In April 2019, PMT served the Company, NeuroOne, Inc and Christianson with a proposed Second Amended Complaint which included new claims against the Company and NeuroOne, Inc for tortious interference with contract and tortious interference with prospective business advantage and punitive damages against the Company, NeuroOne Inc. and Christianson. On June 28, 2019 the Company presented evidence indicating that PMT had participated in a fraud on the Court, and sought an Order that PMT had waived the attorney client privilege.

 

On July 16, 2019, Defendants served PMT with a joint notice of motion for sanctions seeking a variety of sanctions for litigation misconduct including, but not limited to, dismissal of the case and an award of attorneys' fees. The Company, NeuroOne Inc and Mr.

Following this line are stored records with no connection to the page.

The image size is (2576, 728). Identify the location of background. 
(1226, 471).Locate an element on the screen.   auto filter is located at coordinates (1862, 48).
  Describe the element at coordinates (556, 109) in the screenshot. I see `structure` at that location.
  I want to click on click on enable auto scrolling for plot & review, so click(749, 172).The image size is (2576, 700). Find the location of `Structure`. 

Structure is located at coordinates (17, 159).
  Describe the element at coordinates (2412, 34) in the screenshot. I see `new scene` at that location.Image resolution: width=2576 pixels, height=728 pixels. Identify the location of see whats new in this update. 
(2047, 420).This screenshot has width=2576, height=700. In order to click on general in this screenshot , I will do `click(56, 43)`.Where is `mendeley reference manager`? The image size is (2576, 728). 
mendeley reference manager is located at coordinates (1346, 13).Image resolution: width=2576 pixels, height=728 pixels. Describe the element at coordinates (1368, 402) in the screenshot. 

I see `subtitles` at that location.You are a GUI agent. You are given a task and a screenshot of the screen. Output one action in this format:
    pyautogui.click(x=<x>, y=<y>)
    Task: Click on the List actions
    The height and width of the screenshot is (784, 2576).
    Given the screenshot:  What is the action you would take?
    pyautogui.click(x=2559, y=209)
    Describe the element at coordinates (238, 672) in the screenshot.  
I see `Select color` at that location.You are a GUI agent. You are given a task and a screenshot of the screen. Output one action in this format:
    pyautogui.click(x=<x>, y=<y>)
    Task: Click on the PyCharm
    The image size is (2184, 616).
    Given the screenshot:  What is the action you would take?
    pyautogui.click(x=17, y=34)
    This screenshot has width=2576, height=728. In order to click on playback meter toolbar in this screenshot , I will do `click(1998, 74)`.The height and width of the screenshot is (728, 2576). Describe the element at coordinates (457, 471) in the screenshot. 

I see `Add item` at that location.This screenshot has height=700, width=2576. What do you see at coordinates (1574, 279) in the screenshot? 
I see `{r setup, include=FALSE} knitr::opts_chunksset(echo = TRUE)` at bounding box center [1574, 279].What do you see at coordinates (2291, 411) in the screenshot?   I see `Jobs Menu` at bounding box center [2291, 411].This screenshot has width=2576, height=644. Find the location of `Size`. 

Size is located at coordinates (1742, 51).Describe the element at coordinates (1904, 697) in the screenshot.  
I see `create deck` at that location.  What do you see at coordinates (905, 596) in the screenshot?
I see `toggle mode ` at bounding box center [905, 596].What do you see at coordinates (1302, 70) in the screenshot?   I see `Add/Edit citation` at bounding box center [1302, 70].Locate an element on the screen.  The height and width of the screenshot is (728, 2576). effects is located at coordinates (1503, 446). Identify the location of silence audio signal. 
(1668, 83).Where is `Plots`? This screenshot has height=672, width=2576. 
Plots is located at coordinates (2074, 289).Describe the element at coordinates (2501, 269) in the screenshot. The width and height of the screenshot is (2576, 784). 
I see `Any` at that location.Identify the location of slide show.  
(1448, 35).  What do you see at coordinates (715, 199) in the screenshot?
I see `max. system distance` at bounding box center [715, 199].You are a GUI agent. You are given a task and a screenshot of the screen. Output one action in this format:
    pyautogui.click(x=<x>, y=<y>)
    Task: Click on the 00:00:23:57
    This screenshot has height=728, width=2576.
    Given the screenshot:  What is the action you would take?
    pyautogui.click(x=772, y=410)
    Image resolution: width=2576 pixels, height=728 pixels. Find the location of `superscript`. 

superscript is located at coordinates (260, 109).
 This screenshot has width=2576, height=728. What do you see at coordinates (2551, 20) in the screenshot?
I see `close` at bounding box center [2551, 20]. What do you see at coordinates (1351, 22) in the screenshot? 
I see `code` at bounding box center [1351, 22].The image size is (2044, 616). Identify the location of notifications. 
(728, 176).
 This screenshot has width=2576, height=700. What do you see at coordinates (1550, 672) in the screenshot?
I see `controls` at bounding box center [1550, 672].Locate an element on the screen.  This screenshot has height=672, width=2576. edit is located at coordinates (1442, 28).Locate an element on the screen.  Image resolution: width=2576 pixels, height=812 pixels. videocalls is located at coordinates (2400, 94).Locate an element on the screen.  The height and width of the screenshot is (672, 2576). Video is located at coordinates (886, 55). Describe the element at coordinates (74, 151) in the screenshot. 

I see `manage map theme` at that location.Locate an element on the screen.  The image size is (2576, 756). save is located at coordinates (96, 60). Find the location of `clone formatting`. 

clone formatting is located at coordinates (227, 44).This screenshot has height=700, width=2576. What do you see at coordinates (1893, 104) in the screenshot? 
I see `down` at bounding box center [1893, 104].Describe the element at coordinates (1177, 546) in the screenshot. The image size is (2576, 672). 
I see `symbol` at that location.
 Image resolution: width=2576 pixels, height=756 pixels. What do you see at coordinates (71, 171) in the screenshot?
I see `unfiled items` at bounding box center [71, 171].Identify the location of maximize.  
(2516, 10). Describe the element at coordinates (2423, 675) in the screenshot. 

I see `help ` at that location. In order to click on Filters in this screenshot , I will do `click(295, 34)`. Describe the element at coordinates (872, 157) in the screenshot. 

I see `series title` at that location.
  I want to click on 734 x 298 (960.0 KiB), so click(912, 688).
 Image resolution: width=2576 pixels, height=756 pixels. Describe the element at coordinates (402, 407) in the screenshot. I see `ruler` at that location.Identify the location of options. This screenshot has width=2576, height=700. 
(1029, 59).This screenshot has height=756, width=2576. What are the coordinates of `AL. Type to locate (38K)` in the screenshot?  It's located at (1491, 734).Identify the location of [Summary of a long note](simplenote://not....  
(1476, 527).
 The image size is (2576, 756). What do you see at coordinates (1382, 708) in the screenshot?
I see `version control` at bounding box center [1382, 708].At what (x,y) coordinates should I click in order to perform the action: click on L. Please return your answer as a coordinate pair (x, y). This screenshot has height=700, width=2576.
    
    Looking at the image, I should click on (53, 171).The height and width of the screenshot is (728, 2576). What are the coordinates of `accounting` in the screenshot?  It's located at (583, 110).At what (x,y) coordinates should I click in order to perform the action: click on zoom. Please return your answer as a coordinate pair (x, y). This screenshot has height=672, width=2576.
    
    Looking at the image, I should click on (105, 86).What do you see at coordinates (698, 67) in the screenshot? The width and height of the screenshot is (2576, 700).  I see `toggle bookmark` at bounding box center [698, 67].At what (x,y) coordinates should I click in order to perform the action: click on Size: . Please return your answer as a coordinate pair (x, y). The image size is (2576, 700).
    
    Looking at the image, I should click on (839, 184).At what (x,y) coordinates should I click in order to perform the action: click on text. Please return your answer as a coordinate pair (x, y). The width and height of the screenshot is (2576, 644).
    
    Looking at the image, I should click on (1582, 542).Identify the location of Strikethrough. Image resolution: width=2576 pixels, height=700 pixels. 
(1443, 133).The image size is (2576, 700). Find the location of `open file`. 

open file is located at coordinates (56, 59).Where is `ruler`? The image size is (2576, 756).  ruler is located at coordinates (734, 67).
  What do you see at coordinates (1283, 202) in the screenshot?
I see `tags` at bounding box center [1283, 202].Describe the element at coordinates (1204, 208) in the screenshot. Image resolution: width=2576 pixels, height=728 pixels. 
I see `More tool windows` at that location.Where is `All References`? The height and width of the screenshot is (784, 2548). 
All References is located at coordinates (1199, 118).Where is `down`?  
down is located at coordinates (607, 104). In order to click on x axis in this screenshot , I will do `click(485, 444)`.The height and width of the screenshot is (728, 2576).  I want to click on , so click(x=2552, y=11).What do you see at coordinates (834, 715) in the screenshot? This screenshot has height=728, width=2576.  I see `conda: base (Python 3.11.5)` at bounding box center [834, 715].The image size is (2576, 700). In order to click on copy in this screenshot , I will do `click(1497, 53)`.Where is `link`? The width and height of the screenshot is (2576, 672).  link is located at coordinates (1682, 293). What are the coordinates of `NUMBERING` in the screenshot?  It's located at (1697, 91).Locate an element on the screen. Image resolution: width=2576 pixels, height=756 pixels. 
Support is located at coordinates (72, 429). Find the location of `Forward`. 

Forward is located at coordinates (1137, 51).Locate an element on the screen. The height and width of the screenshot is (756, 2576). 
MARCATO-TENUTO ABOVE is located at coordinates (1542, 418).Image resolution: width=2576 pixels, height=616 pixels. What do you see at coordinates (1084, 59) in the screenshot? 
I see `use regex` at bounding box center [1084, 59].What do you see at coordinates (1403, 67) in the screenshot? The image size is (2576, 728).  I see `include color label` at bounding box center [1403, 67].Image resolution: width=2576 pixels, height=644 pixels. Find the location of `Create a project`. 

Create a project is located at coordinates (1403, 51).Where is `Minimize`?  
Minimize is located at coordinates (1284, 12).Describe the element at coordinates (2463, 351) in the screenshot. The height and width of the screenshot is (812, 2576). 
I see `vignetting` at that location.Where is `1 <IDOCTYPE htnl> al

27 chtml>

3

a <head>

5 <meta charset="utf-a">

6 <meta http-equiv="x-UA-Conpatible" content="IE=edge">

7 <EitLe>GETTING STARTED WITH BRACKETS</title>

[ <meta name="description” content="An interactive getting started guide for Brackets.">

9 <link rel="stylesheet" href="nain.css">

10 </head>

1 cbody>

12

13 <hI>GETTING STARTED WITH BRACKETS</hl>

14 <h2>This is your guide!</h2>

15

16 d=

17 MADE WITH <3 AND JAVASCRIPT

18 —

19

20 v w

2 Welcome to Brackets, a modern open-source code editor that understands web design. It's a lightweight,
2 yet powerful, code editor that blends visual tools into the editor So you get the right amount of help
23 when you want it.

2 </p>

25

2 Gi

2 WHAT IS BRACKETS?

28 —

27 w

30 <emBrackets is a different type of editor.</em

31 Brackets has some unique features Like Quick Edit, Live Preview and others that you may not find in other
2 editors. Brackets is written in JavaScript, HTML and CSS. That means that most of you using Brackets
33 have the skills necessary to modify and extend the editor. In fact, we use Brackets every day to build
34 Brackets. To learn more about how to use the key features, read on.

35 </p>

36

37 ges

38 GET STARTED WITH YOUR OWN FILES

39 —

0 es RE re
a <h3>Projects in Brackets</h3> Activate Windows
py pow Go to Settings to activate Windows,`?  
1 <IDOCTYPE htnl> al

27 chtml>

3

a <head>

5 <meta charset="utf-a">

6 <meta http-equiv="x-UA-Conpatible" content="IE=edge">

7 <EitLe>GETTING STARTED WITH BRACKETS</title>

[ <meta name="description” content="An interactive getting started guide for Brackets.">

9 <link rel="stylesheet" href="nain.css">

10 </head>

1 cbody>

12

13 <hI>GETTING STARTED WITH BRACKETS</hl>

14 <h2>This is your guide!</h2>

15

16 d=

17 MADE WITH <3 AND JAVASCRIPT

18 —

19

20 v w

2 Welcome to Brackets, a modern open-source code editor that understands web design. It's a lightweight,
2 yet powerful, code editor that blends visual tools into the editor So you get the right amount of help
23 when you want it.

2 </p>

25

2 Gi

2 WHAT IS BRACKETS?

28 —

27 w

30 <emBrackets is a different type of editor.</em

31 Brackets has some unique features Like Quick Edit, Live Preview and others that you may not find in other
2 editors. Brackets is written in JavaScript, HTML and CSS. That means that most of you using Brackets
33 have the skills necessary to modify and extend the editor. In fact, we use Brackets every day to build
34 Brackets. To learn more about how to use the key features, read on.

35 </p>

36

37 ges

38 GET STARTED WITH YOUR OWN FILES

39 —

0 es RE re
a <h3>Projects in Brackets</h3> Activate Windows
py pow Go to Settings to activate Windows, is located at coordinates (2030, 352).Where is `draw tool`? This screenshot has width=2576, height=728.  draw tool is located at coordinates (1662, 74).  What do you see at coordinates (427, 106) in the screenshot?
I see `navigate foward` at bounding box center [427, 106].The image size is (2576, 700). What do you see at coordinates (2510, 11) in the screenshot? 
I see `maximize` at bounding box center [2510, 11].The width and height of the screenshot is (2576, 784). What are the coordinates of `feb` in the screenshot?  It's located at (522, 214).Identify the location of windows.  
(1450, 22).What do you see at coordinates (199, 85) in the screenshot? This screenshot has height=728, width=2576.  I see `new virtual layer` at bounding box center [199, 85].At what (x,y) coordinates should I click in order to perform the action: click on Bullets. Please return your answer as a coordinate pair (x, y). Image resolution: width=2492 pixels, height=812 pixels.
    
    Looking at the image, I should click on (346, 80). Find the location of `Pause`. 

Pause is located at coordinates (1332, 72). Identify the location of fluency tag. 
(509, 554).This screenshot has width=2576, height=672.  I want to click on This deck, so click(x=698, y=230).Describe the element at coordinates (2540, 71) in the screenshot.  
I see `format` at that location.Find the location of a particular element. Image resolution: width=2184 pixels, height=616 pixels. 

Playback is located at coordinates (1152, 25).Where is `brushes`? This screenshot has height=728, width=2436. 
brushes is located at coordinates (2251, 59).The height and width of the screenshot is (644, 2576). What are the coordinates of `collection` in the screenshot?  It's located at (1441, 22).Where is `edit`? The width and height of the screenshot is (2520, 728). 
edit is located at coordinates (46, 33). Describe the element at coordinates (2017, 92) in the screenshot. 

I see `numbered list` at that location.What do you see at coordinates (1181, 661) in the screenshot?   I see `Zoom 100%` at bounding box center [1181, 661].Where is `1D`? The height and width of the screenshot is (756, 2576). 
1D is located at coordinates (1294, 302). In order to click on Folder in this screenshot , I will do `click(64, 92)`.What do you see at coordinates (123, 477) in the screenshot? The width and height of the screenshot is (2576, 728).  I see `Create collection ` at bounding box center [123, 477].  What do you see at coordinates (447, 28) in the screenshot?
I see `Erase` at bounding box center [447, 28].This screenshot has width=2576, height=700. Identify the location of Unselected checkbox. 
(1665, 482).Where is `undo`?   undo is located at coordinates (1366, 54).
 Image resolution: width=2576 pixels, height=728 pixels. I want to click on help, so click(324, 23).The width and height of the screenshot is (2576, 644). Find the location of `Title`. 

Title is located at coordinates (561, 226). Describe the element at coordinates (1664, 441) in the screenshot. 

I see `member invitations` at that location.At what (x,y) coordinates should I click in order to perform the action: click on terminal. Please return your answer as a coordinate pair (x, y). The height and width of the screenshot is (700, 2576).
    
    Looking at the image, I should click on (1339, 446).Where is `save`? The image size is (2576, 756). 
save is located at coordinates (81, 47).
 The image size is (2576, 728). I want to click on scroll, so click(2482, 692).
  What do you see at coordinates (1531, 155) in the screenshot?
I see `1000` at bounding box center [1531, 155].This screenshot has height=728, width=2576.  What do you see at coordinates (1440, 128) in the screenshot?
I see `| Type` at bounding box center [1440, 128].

Christianson further intend to move for summary judgment on all remaining claims asserted against them as well as for leave to assert counterclaims against PMT for abuse of process.

 

On August 30, 2019, the Hennepin County District Court heard dispositive motions in this case. The district court judge indicated some claims would likely be tried to a jury and encouraged the parties to settle.

 

On September 12, 2019, the district court heard NeuroOne's motion for sanctions. The district court has set the sanctions hearing for December 17, 2019 and December 18, 2019, and indicated any remaining claims would be tried in May 2020. NeuroOne and Mark Christianson (who has not worked for PMT since February 2012) intend to continue to defend themselves vigorously.

 

Facility Lease

 

The Company entered into a non-cancellable facility lease for its operations and headquarters for an eleven month term beginning on December 1, 2018. The monthly rent under the lease is $4,763. During the year ended September 30, 2019, rent expense associated with the facility lease amounted to $47,630.  See Note 13 - Subsequent Events regarding a new facility lease that was executed in October 2019.